THE RECORDS

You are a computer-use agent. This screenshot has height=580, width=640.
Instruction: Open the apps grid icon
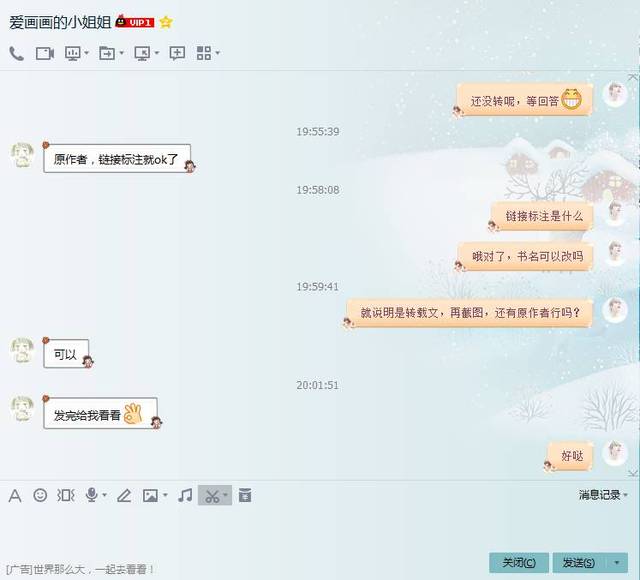(x=204, y=53)
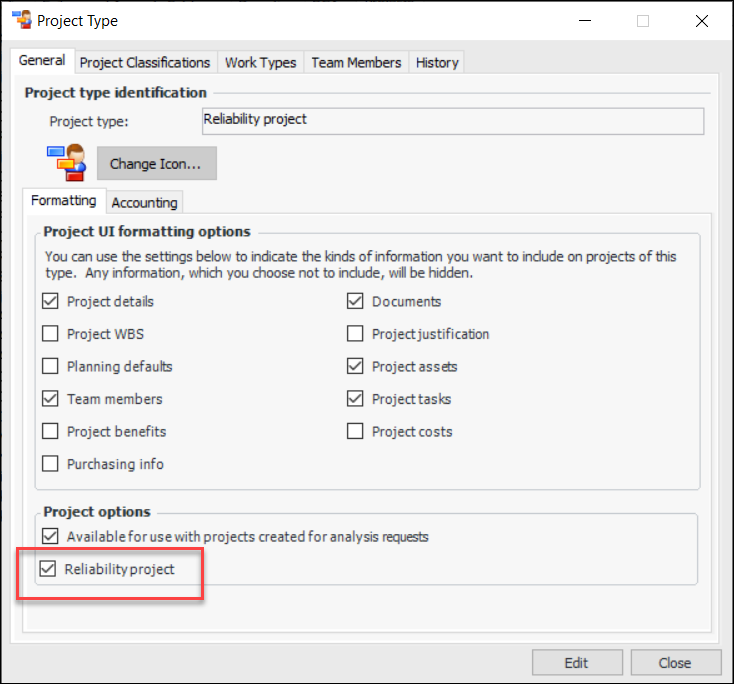
Task: Switch to Project Classifications tab
Action: click(x=145, y=62)
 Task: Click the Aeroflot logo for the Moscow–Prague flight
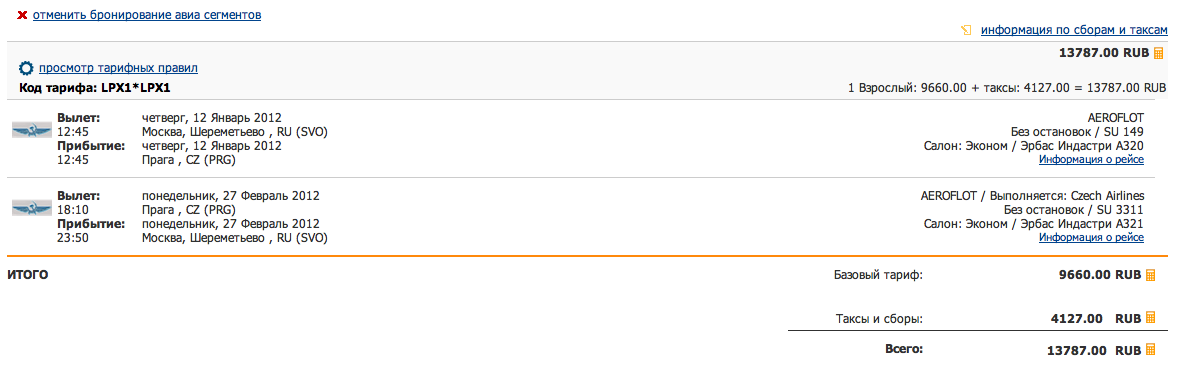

TASK TO COMPLETE
Reproduce the records verbatim, omitting all images they contain.

OUTPUT OF THE EXERCISE
You are a computer-use agent. This screenshot has height=580, width=640.
Instruction: Open the apps grid icon
(x=204, y=53)
Task: Switch to Project Classifications tab
Action: click(x=145, y=62)
 Task: Click the Aeroflot logo for the Moscow–Prague flight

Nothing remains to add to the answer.